翌日は、山道を30分も歩いてようやく学校に着いた。学校といってもそれまで通っていた小学校の半分のスペースの校舎に、ただだだっ広いばかりの運動場。そこに小学校と中学校の合わせて9学年が起居しているというから驚いた。
「先生。こいつが孫のケイジだよ。よろしゅう頼んだで」
先生はほっそりとした見た目に合わない野太い声で僕の頭をなでた
「親御さんと離れてえらいことも多いと思うが、安心しい。みんなええこばっかりだで。さ、教室へ行こうず。おじいさんもまていにありがとうございます。しっかり預かりますんで」
祖父は深々と頭を下げた。普段は磊落な祖父が自分のために丁寧に頭を下げるのを見るのがいやで、顔を背けていた。大人たちは僕の気持ちに気づくことなく置き去りにし、教室につれていかれた。
朝の朝礼(HRとは決して言わなかった)前、そこだけは地元の学校と変わらず喧騒すさまじかった。
「みんなほたえな、転校生が着てるていっといたろうが」
ようやく静まった教室にはたった10人の生徒しかいなかった。男子6人に女子4人。1学年たったの10人きりだった。
簡単に自己紹介を終えると、一番後ろの席に着いた。ちょうど教室の真ん中一番後ろに座っていた少年がにやにや笑いながら手を出してきた。小学生にしては長い髪と、太り気味の体格。有無を言わせず、僕にポケットから取り出したガムを渡した。

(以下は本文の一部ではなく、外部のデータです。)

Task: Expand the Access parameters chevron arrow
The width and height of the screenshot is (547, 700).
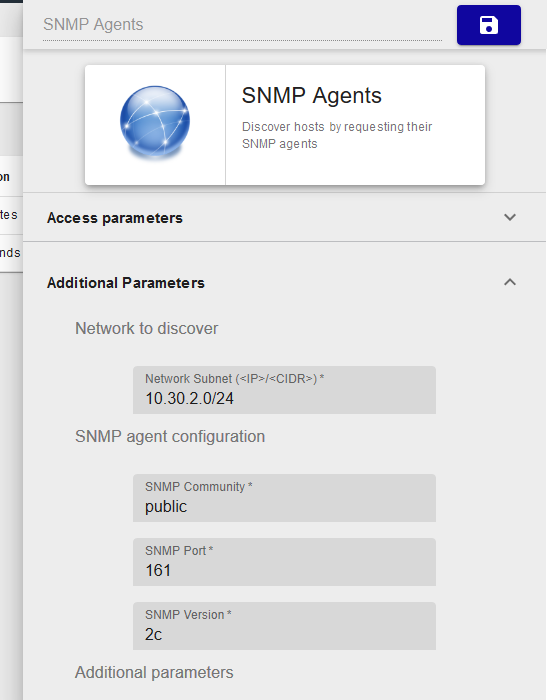Action: coord(509,217)
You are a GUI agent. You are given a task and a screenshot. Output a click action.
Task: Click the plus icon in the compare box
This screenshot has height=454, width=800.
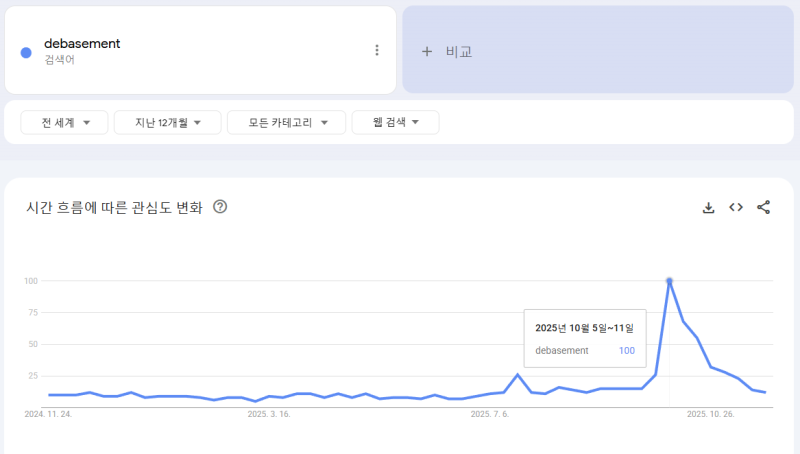pyautogui.click(x=426, y=51)
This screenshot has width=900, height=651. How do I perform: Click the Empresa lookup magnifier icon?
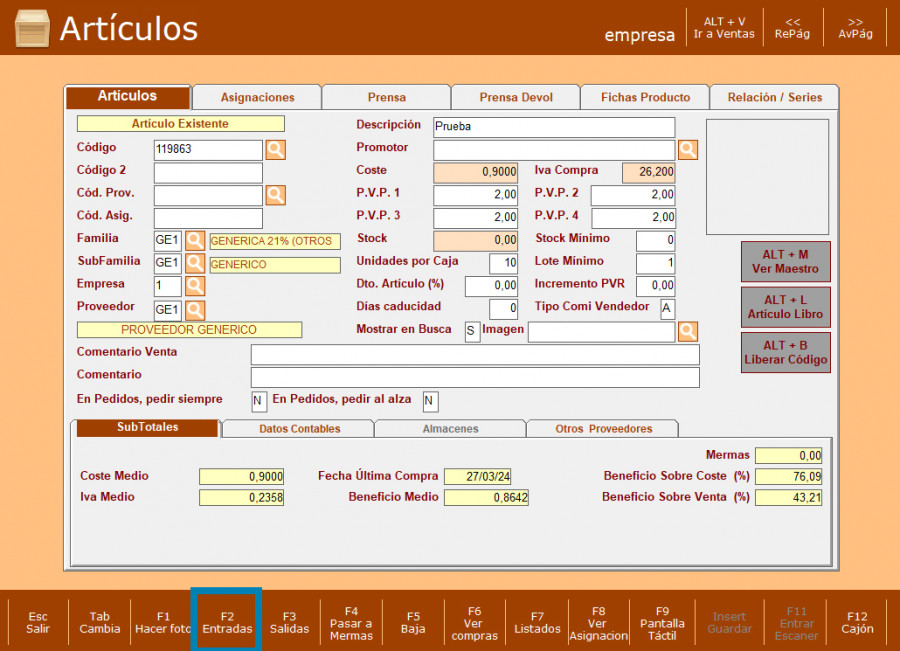[195, 287]
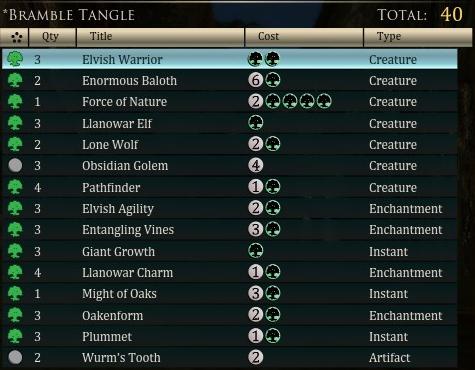
Task: Click Force of Nature's mana cost symbols
Action: pos(290,101)
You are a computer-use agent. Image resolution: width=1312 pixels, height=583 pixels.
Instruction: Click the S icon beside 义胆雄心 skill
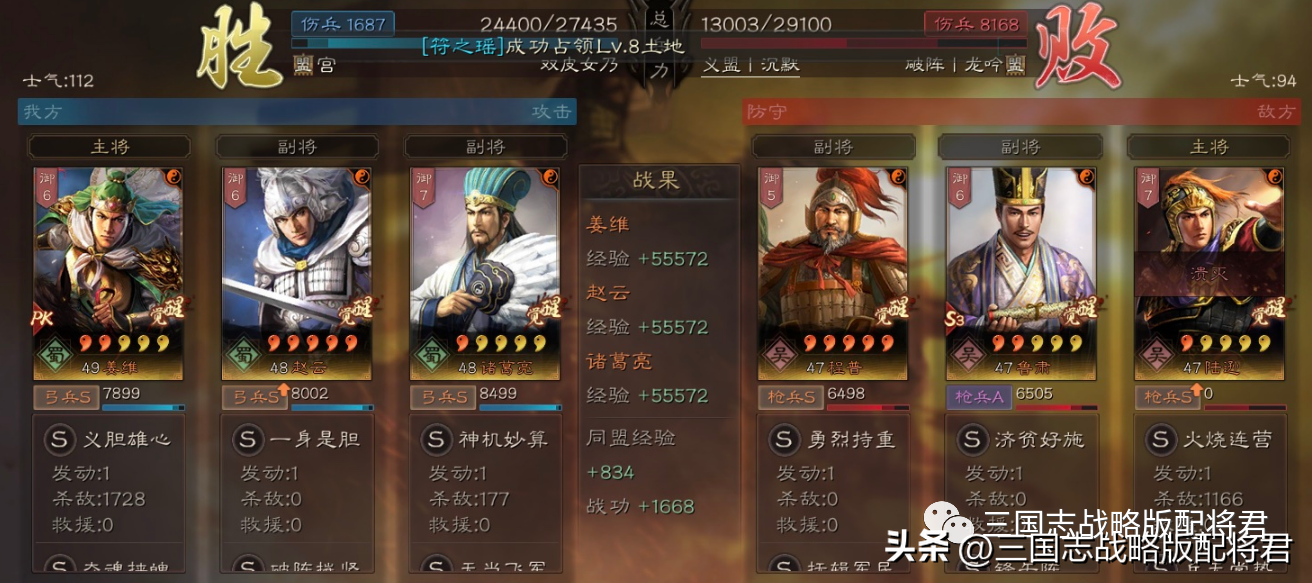(59, 438)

「俺はタケシ。おめ、東京もんなんだってな。珍しいもんでもねえけど、くれてやるよ」 「あ、ありがとう」
タケシはけだるそうに手を振ってきた。表面上は親切だが、少年からは支配者だけが有する貪欲さが滲み出していた。その時の僕は、それをどう呼ぶか分からず、ただ漠然とした不安でのどが渇いていくのを感じた。
「うめえか?」
タケシはニヤニヤしながら、こちらを見た。あわててうなずくぼくを満足そうに見つめていた。このガムを食べたことで、飼われてしまう。そんな恐怖があった。僕たちの遠い先祖にりんごの味を教えた蛇は、姿を変えて父たる神として楽園から追いやった。

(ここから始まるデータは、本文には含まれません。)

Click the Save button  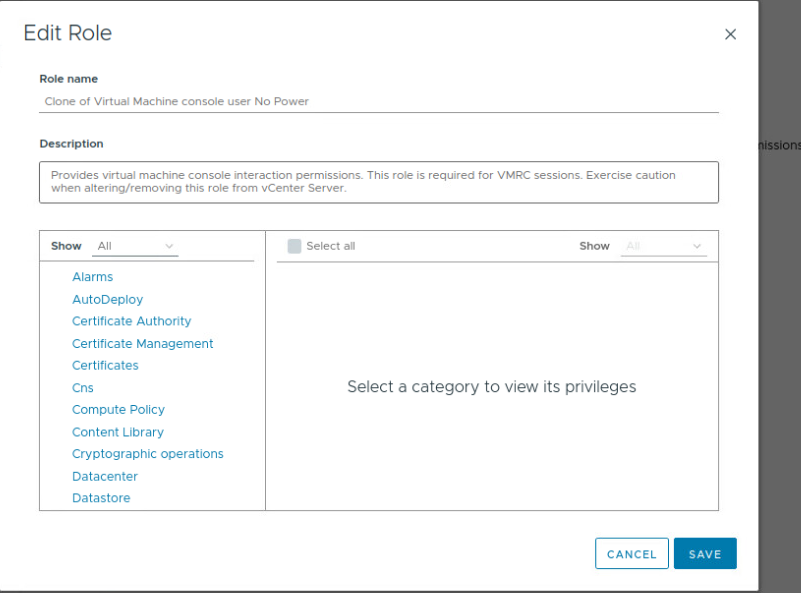(704, 554)
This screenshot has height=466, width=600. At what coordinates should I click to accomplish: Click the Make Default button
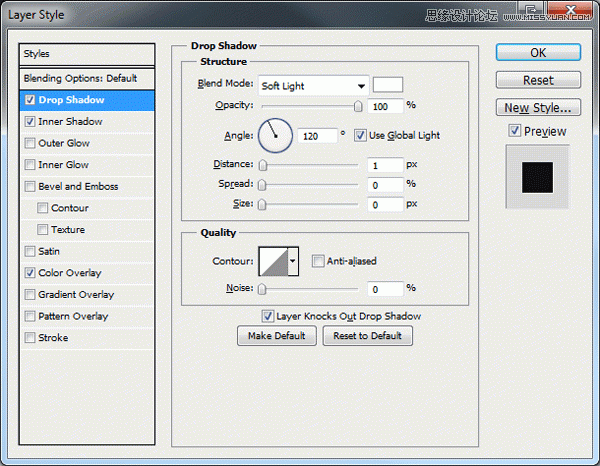click(276, 336)
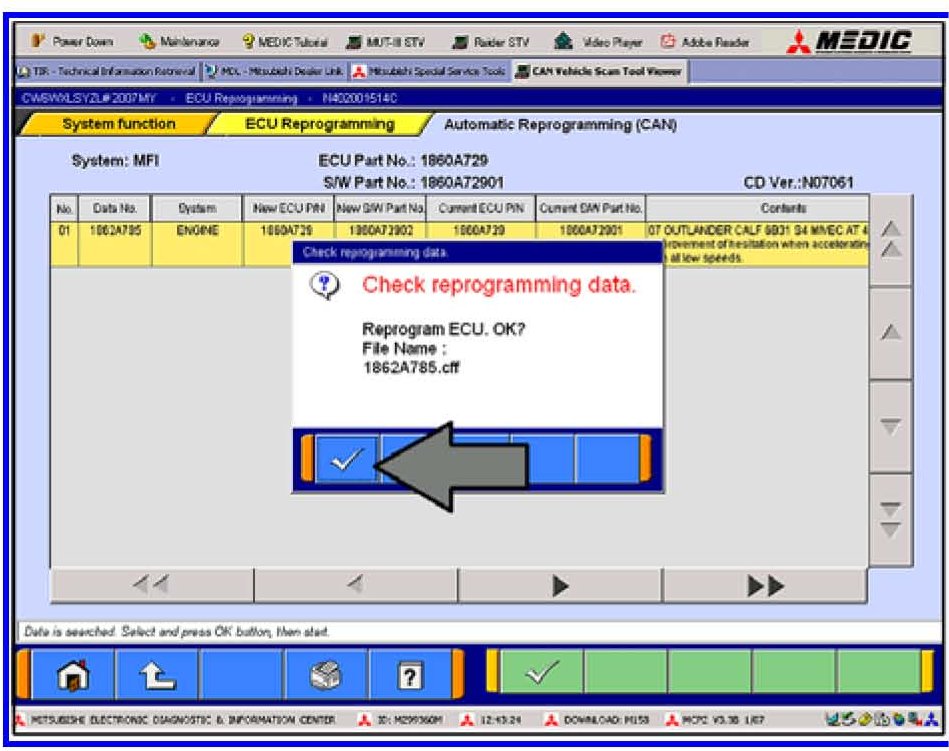Open the MEDIC Tutorial shortcut
This screenshot has height=751, width=949.
285,42
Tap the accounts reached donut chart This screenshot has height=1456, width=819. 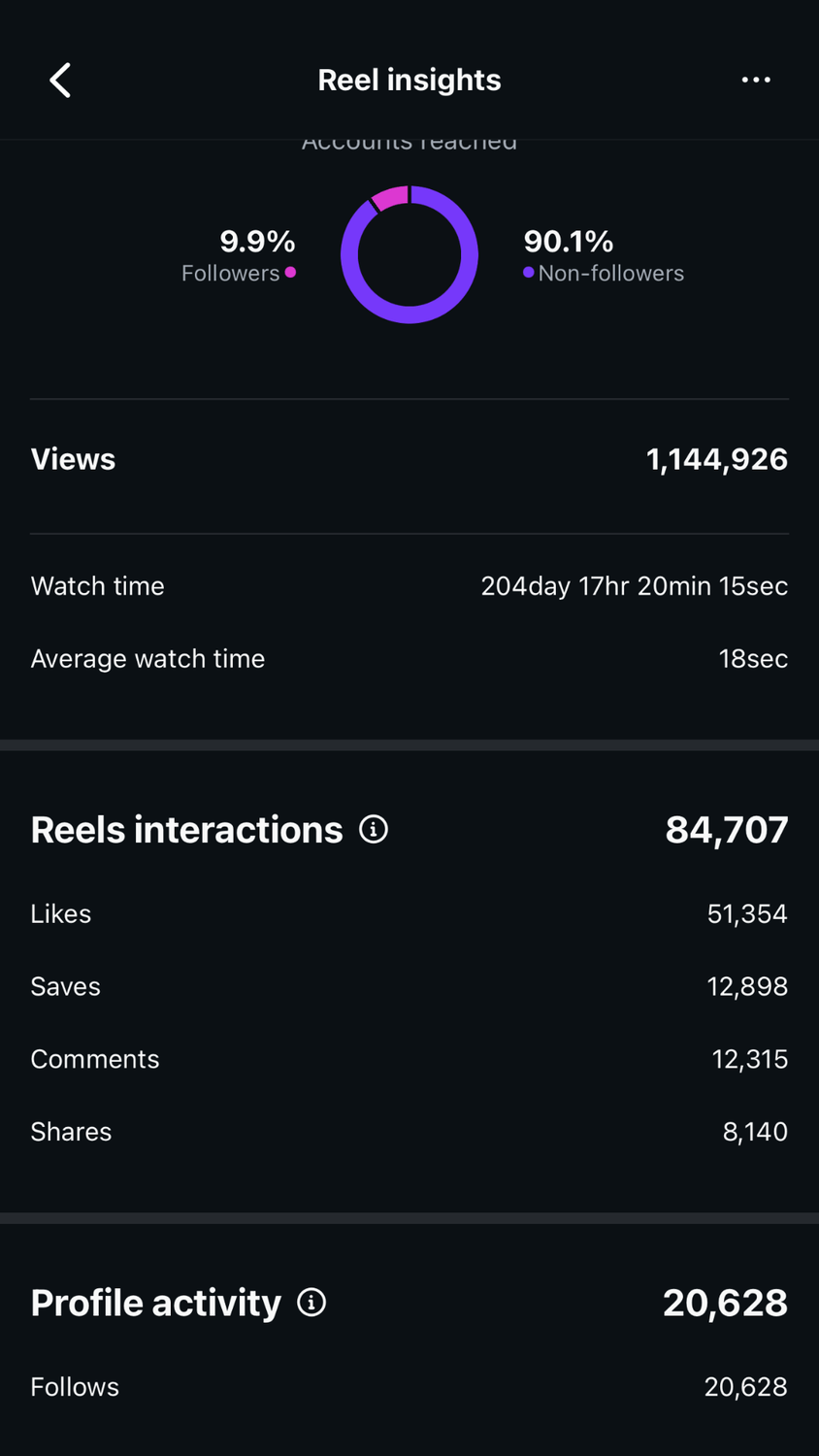point(410,254)
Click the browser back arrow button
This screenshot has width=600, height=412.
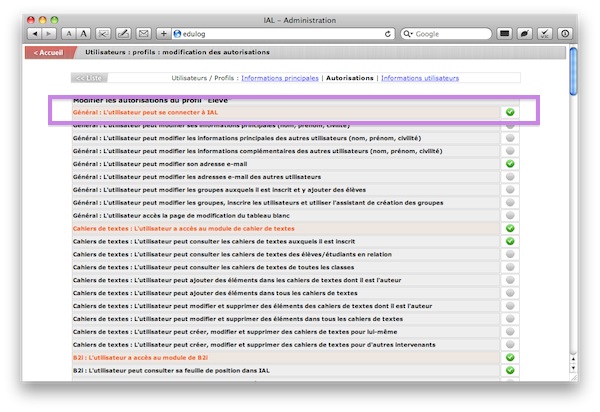pos(35,34)
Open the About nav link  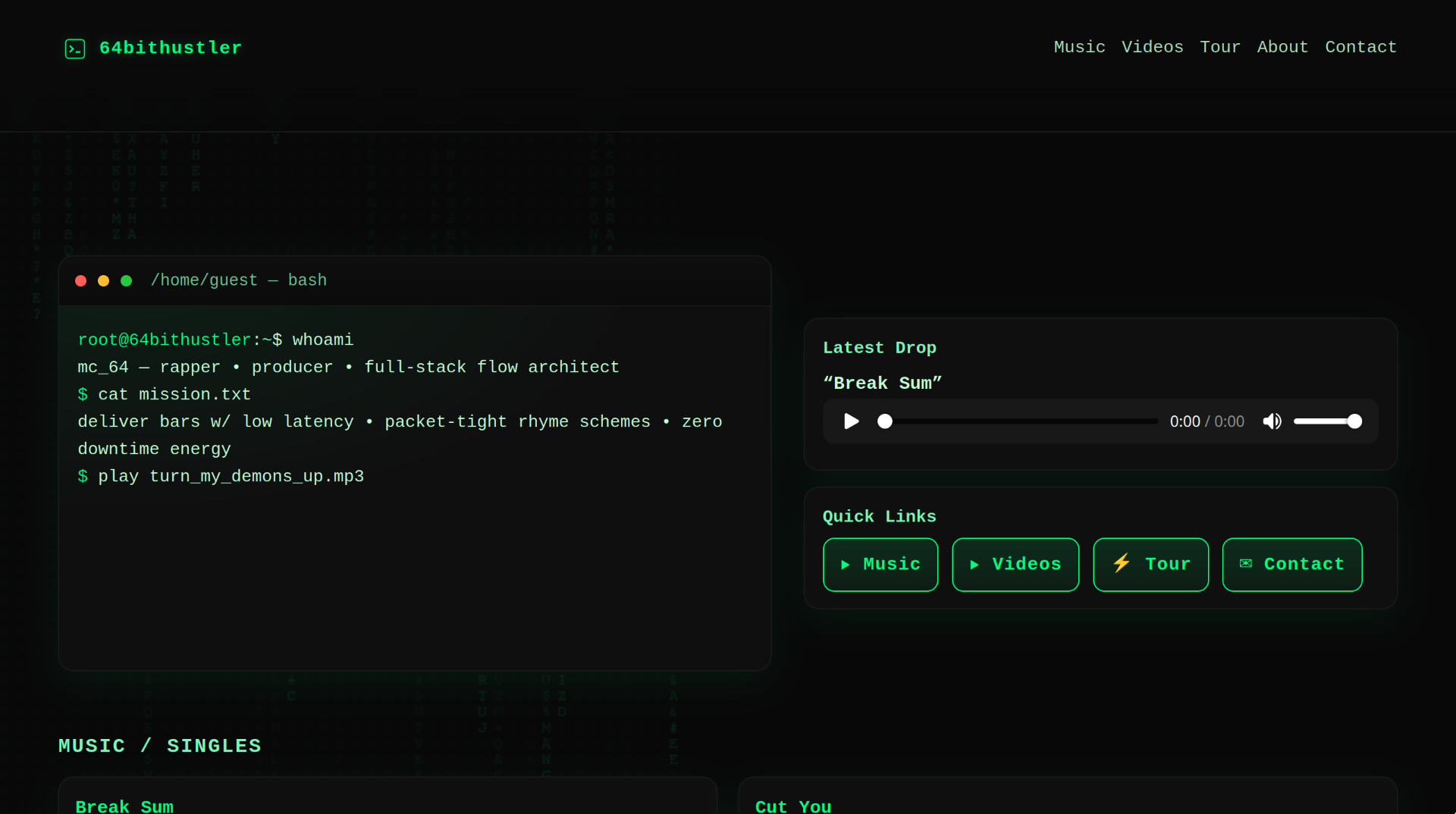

普段の授業はほとんど変わりなかった。正直、田舎はのんびりしていて勉強もおざなりかと思っていたが、すぐに完全に舐めていたことが分かる。単純に生徒数が3分の1なので、授業中に当たる回数は多く、また保護者と先生の連携がすさまじく、昨日は遅くまで遊んでいただのなんだの、というしょうもない情報を全てはあくしているので、よっぽど息が詰まった。さらに都会からの転校生ということで、無駄にプレシャーが多く、いやだった。
それでも休み時間ごとに遊ぶと、すぐに打ち解けられた。教室でしゃべり倒す女子と、運動場で鬼ごっこやドッジボールに夢中になると仲良くなるのに時間はかからなかった。幸い、運動神経は悪い方ではなかったので、ヘマをしてハブられることは無かった。
数日は順調に過ぎた。タケシは常に試すような視線で僕を見たが、もともと我の強いタイプでもなく、転校先で一人ということもあり、気を配っていたからだろうか。しかし、世界は自分の見えないところで、動いている。
体育で着替えるとき、真っ白なブリーフの中で、僕だけがアニメのキャラクターのトランクスを履いていた。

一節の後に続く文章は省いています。